Coppedge, presiding district judge for Oklahoma’s 20th District Court, was elected in 2010 and reelected in 2014. His term expires in 2019. Under Oklahoma law, judges are automatically reelected if unopposed.
The controversy intensified Sunday after the Oklahoman published its review of criminal court records in which Coppedge presided over child-rape cases. The newspaper found that Coppedge had allowed confessed child rapists or convicted pedophiles to avoid prison at least seven times before.

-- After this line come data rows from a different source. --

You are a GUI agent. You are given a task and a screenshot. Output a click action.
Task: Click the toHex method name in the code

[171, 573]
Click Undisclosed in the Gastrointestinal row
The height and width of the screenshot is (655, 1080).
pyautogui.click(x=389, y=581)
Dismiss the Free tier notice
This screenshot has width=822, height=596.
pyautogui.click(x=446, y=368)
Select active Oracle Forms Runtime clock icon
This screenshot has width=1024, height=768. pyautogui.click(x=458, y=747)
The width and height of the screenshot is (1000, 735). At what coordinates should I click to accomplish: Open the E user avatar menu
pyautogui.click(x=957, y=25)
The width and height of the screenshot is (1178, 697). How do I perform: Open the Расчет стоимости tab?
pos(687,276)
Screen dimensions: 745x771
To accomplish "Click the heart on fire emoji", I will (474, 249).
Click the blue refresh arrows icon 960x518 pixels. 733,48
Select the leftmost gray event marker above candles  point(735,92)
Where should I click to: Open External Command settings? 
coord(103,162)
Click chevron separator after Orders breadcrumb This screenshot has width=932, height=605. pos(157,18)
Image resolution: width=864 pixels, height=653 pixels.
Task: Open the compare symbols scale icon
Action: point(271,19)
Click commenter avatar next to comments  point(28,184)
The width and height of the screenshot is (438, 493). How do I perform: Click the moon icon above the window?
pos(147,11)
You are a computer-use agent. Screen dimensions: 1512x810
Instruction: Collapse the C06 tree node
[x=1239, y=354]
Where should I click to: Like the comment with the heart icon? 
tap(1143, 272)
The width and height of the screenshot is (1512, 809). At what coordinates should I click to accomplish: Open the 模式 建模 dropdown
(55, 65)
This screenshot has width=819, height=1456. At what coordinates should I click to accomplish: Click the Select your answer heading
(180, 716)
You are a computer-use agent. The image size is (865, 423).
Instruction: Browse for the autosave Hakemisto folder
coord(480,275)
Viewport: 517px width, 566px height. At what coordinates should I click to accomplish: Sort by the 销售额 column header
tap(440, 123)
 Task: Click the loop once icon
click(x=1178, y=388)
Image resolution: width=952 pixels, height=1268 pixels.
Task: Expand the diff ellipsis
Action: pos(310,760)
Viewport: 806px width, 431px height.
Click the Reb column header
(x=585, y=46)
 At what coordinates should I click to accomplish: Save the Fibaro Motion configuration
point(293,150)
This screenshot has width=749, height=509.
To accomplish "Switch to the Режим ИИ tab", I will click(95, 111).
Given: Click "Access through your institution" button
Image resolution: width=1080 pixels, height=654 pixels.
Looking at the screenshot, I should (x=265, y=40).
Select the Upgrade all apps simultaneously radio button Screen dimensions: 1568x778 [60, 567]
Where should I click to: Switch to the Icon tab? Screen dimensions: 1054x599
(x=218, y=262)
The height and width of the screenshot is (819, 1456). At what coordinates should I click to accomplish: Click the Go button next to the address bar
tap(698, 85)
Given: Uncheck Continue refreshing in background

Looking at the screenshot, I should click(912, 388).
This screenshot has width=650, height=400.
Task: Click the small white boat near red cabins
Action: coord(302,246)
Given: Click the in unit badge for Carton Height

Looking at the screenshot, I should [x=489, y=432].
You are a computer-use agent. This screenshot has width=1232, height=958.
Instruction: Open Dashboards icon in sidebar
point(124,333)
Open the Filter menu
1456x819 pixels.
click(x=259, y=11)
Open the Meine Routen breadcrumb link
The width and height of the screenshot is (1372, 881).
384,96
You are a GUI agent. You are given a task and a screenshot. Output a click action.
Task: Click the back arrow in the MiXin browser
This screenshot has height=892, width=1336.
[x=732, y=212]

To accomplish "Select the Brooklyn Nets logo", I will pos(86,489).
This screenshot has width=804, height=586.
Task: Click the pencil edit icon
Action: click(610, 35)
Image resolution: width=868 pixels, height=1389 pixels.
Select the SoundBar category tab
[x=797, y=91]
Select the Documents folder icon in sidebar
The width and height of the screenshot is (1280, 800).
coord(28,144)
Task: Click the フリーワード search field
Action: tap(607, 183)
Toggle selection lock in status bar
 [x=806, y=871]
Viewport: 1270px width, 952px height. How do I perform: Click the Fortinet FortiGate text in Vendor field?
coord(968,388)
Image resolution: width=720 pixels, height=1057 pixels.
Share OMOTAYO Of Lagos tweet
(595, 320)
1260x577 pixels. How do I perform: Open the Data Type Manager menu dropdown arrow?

The district attorney in charge of the 20th district, Craig Ladd, provided explanations to the Oklahoman in those cases, including problems with witnesses and a lack of evidence. In one case, a father was charged with raping by instrumentation four girls he had recently adopted. After a 2016 plea deal that involved giving up his parental rights, he was sentenced to 20 years of probation, the Oklahoman reported. Ladd said witness problems were so severe that the only alternative was dismissal. In another case, Coppedge approved five years of probation for a man who pleaded guilty to raping his unconscious ex-girlfriend, though probation was later revoked due to violations.
Ladd did not come to the defense of Pyle, the prosecutor in the Petty case. Just days after Petty was sentenced, Ladd announced that he “strongly disagreed with the lenient manner” in which Petty was prosecuted and said that Pyle had resigned.
Coppedge, the judge, did not respond immediately to a request for comment about why he decided to approve the deal and has declined to comment elsewhere, but a court transcript obtained by the Oklahoman provided some insight. The chief reason, Coppedge reportedly said from the bench, was that the victim’s parents consented to the deal.
The victim and her legal guardian are seeking more than $75,000 in damages in a separate lawsuit filed against the Baptist General Convention of Oklahoma, Country Estates Baptist Church and First Baptist Church of Terrell, Tex., the church through which the victim attended the camp. The lawsuit accuses the churches of negligence, claiming they failed to conduct background checks on Petty and should not have allowed him unsupervised time alone with the victim.
The victim’s attorney, Bruce Robertson, said the family consented because they thought the plea deal was the only option. “ … The family was told by the district attorney’s office that the rapist would not serve any meaningful prison time due to his medical conditions. The family was not provided any other alternative,” Robertson told the Oklahoman.
The public backlash in this rape case, particularly the criticism lobbed at the judge, recalls the case of Brock Turner, the Stanford University swimmer who was sentenced to six months in jail after being convicted of raping a student behind a dumpster. Dozens of people launched a campaign to remove the judge on that case, California Superior Court Judge Aaron Persky, in the weeks after Turner’s sentence. The “Recall Judge Aaron Persky” campaign, led by Stanford law professor Michele Dauber, succeeded in January at getting its call for Persky’s removal on the ballot in June. But the effort has been controversial and has even led to rape threats targeting Dauber.
The future of the calls for the judge’s removal in Oklahoma is uncertain.
In February, just before it was up for a vote, a resolution to remove Coppedge was put on hold by state Rep. Mike Ritze (R), saying that lawmakers had bigger issues to tackle for the time being. The resolution would have asked the Oklahoma Court on the Judiciary to begin removal proceedings. It would not have been legally binding, and the Oklahoma defense bar opposed it, saying Coppedge was only doing his job in approving a deal reached by both parties.